15. First do no harm! Avoid using poisons in the garden and avoid killing things, this includes wasps and spiders.
16. Enjoy watching wildlife in your garden: the more time you spend watching wildlife the more you will understand its needs.
17. Don’t be too tidy. Wildlife thrives in undisturbed areas, leave some areas even if small as wild areas.
18. Wildlife needs food, water and shelter. Consider how your garden can meet these needs.
19. Recycle garden waste by composting.
20. Ensure your garden is bee friendly by planting nectar-rich flowers and protecting active nest sites.
21. Love your butterflies. Plant traditional nectar rich species rather than showy hybrids.
22. Don’t forget moths. Plant night flowering plants that attract moths such as honeysuckle and tobacco plants.
23. Provide some fresh water, however small, and keep it topped up.
24. A well sited log pile will provide an important habitat. Gardens which are rich in invertebrates are likely to be good for lots of other wildlife too.
25. Create a wildflower lawn. Leave part of your lawn to grow for five weeks between May and June without being cut. This will allow wildflowers to grow and set seed. When you finally cut the area remove the cuttings.

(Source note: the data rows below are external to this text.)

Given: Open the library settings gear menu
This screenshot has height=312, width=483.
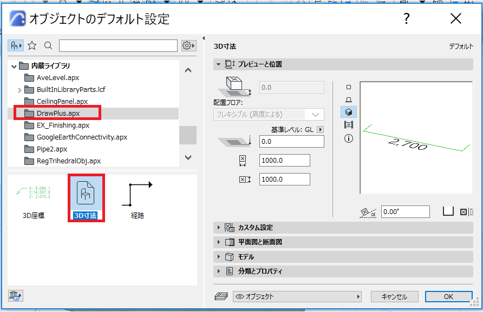Looking at the screenshot, I should coord(189,45).
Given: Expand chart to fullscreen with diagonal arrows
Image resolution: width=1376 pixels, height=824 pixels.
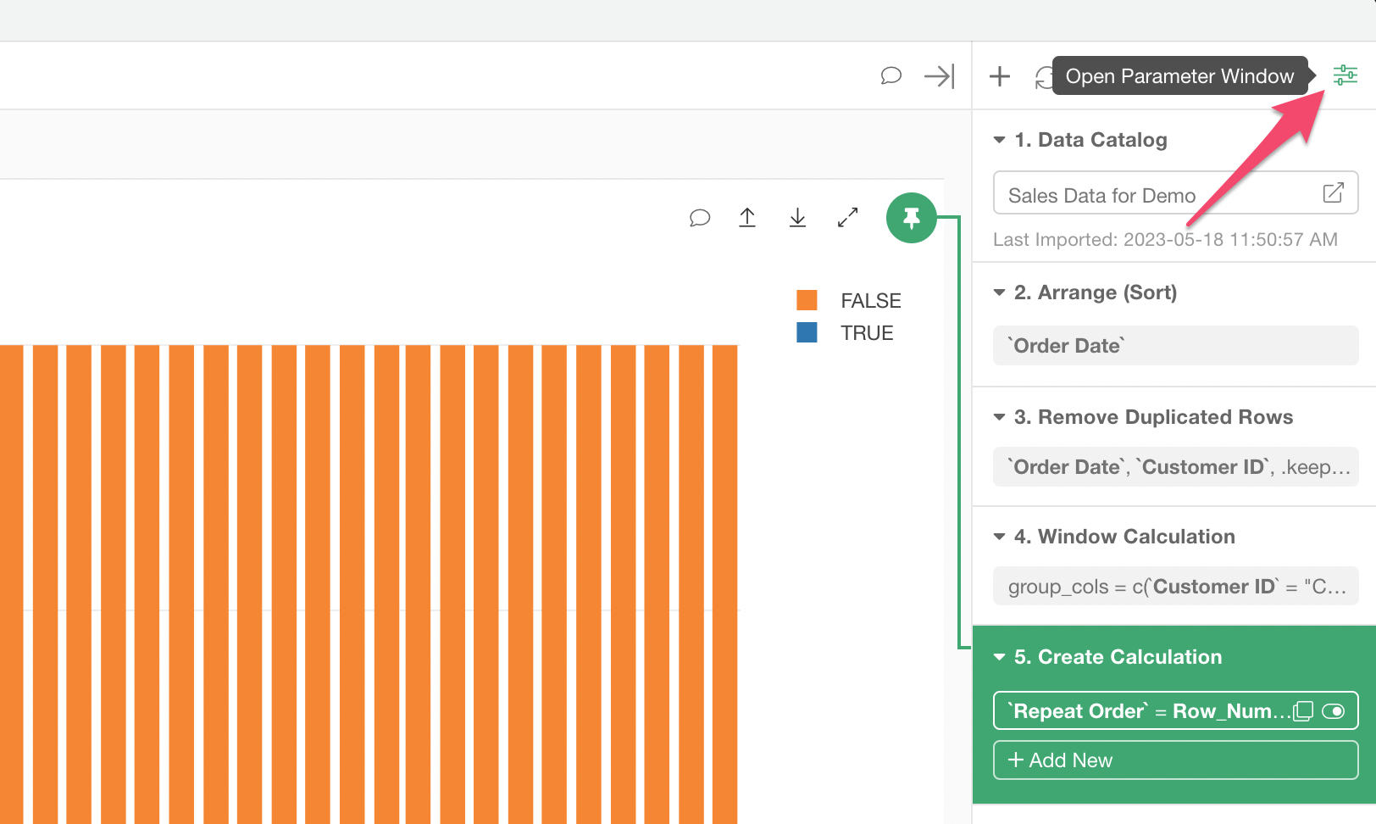Looking at the screenshot, I should 847,218.
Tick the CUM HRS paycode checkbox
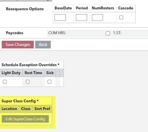 tap(108, 33)

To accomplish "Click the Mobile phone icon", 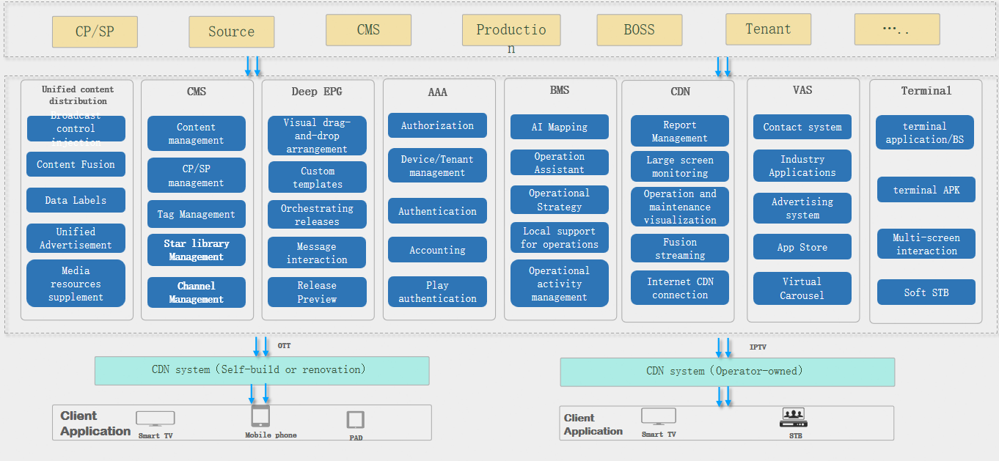I will click(x=260, y=416).
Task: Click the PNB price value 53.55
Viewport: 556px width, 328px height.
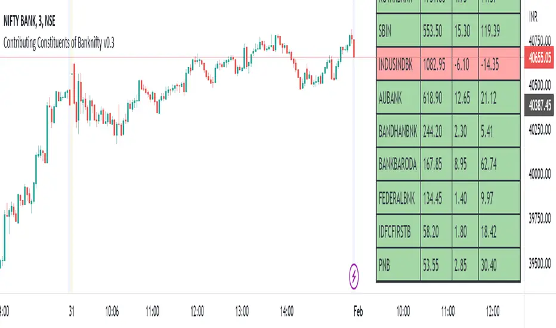Action: (x=436, y=262)
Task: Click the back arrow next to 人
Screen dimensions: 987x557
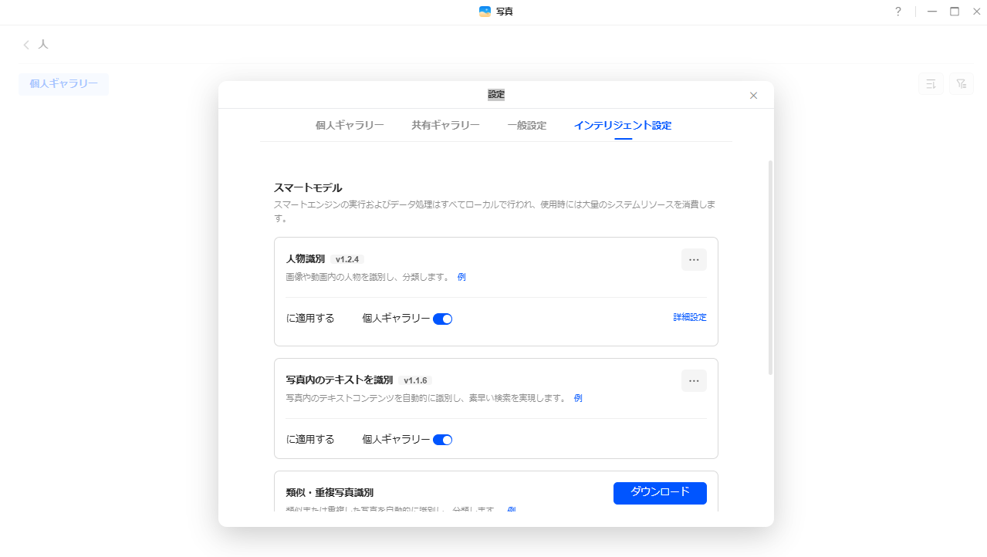Action: point(27,45)
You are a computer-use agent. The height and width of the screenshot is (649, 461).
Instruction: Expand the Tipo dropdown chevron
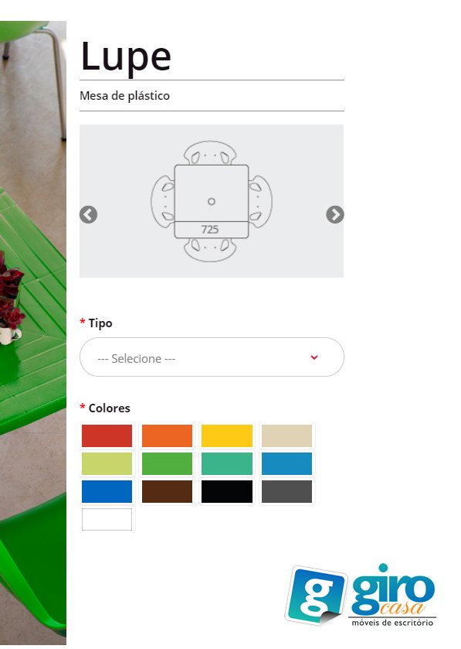[314, 357]
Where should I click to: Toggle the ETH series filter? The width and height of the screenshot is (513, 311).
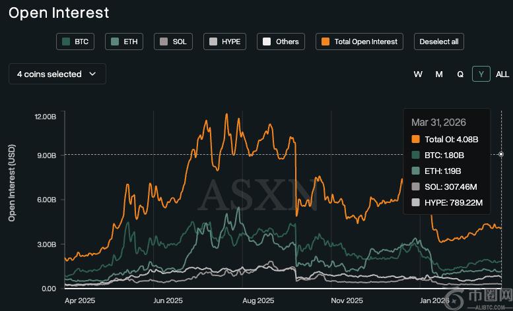tap(125, 42)
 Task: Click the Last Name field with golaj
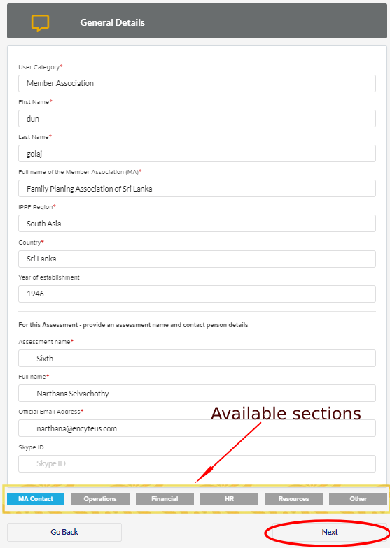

26. Trim hedges in winter before birds start nesting in them.
27. Provide shelter for hibernating hedgehogs by leaving a pile of dead leaves under your hedge.
28. Reduce the amount of tap water you use in the garden by harvesting rain water to water your plants.
29. Provide shelter and hibernation sites for amphibians, by placing paving slabs in a quiet place in your garden. Beneath the slabs scrape some soil away to form a shallow bowl with a tunnel sloping up towards one edge of the slab.
30. Sink a plastic bowl into the ground and create your own mini pond.
31. Swift numbers are declining. Help your local swift population by putting up a swift box.
32. Put up a bat box.
33. Growing fruit and vegetables in your garden cuts food miles. By reducing food transport and energy costs you can save money and help the environment.
34. Use climbing plants to create cover on fences, walls and buildings. The plants will provide an extra source of nectar and a place to shelter for many different species.